L’esperto cantonale Adrian Arquint ha definito il comportamento della bestia, presumibilmente del branco di Beverin (lupus Beverinis),  “schweizerweit neu”, mai visto su suolo elvetico.

Va detto che, eliminato l’orso poschiavino arrivato a rubare il miele a 150 metri dall’Ospedale e a 300 metri dal nucleo storico del borgo, e poi, in escursione turistica, sino al paesello di Miralago, il problema della convivenza fra uomo e animale si ripropone. Il lupo ha riacceso il dibattito.

Non solo sbrana caprette e agnellini, ma pure i loro robusti genitori, dimostrando di essere a volte un vero “gourmand” visto che attacca e sbudella pure asinelli e vitellini nell’indifferenza dei suoi sostenitori che non mostrano la minima pietà per simili animali: “è la natura del lupo” dicono.

Appunto: che fare? Di San Francesco, che a Gubbio ha trasformato un ferocissimo lupo in docile animale domestico, ce n’è stato uno solo, e tanto tempo fa. Il Santo aveva proposto un “gentlemen’s agreement” accettato dalla bestia: “io non sbrano più nessuno, ma di porta in porta, a turno, la gente mi dovrà sfamare come si sfama un cagnolino”. E così fu.

Ma ora la Svizzera, ed è una “prima” mondiale, ha preparato un progetto che salva letteralmente capra a e cavoli.

È in fase avanzata la realizzazione di un centro per la rieducazione di lupi problematici (problematische Wölfe).

Se vengono “recuperati” giovani decisamente difficili, perché non ripetere l’impresa con gli animali? 

Si tratta di educare il lupo ad essere più socievole e a rispettare le regole: non avvicinarsi a meno di 10 metri dagli umani, e accontentarsi di poche prede sull’arco di un anno.

Come? Ecco nel dettaglio il progetto di cui gas.social è venuto a conoscenza:

  1. Un gruppo di pecorelle e di caprette viene fatto sfilare 4 volte al giorno a 15 metri di distanza dal lupo, dietro una siepe di 35 centimetri: ogni qualvolta, seguendo il suo istinto, l’animale tenta di superarla per aggredire il gregge, viene colpito dallo stesso Arquint, (lo tiene a guinzaglio) fra naso e occhi con un nodoso bastone di rovere della Slavonia.

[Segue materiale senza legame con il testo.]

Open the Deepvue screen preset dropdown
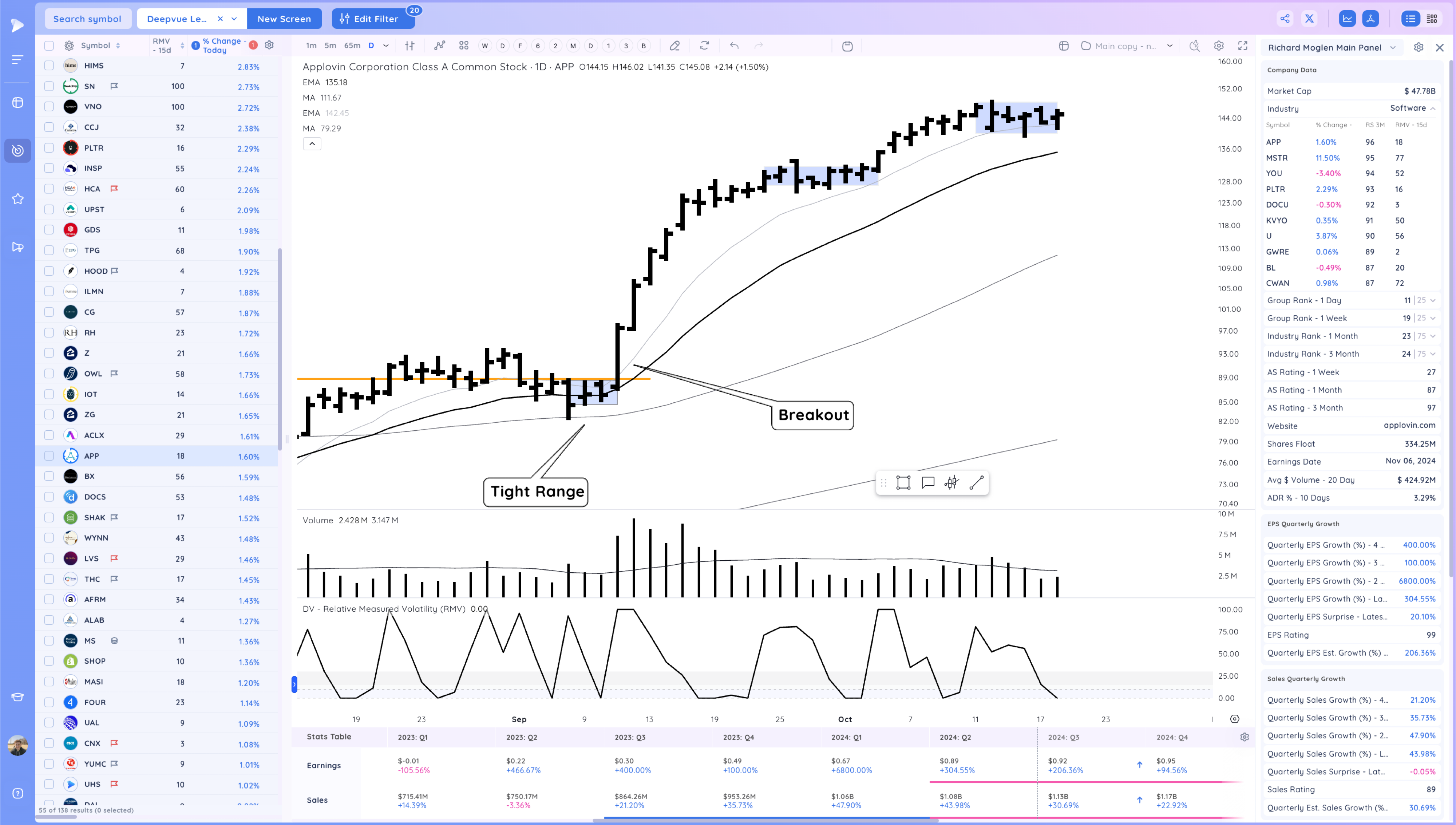Image resolution: width=1456 pixels, height=825 pixels. click(234, 19)
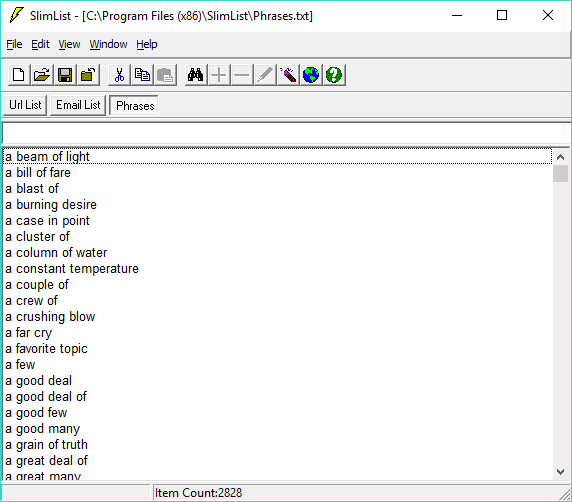This screenshot has height=502, width=572.
Task: Click the scrollbar down arrow
Action: coord(561,471)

2. La seconda siepe è posta a 10 metri da pastore e pastori, deputati a transitare a loro volta 4 volte al giorno. Se il lupo supera la soglia stabilita dal BAFU, arrivato a metri 9 e 50 dagli umani, viene investito da un potente getto di acqua mischiata ad una sostanza chimica urticante e pruriginosa che ha un effetto di circa 3 ore, nelle quali il lupo, disperato, si rotola nella polvere e nell’erba come un cane.

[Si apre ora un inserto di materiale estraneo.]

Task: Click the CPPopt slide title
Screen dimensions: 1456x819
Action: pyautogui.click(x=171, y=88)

  1. Il terzo punto, contrariamente ai primi due classificati “confidenziali”, per la sua delicatezza (ne converrete…) è “top secret”, perché in caso di fallimento, potrebbe mettere in cattiva luce il BAFU. Si tratta di abituare il lupo a un altro regime alimentare:

Ore O6.30: colazione con ovomaltina,  yogurt e torta di noci grigionese (Bündner Nusstorte).

Ore 12.30: pranzo con tofu e verdure ( spinaci, trevisana e rucola) saltate in agrodolce. 

Nei giorni dispari spaghetto aglio olio e peperoncino. Crème caramel e latte di cocco.

Ore 18.30: frugale cena a due con il maiale:  brodaglia ortica/ cavolo/ verza.

In caso di buon comportamento, una volta la settimana, permanendo la colazione invariata in onore del Cantone che lo ospita, a pranzo è servita un’insalata di polpo e patate novelle, la sera, un risotto con pesce persico burro e salvia. 

Unico dubbio, dopo consultazione con un famoso nutrizionista, il vino. È stato deciso di negarlo: niente scuse. Il lupo potrebbe continuare a uccidere oltre il tollerato (una capretta o un agnello a turno ogni 4 mesi) e appellarsi a uno psichiatra in cerca di una “scemata responsabilità”.

Il progetto elvetico, che non mancherà di suscitare un certo interesse, è chiaro: rendere obsoleta (verjährt) una famosa canzone popolare trentina:

“E la su, su la montagna/ gh’era su na pastorela/ pascolava i suoi caprin su/ l’erba fresca e bela.

E di lì passò un signore/ e ‘l ghe diss; oi pastorela/ varda ben che i tuoi caprin/ lupo non se li piglia.

Salta fuor lupo dal bosco/ con la faccia nera nera/ l’ha magna ‘l più bel caprin/ che la pastora aveva./          

Sprang der Wolf bös aus dem Wald/ frass der Wirtin ihr Zicklein./ Der schönste? Ist mir egal: solch ein Tier/ betrachte ich, hungrig, als mein.)

A queste parole (se ho fame il tuo bel capretto è mio) la pastora –

“si mise a piangere/ e piangeva tanto forte/ al veder il bel caprin/ vederlo andare a morte”/.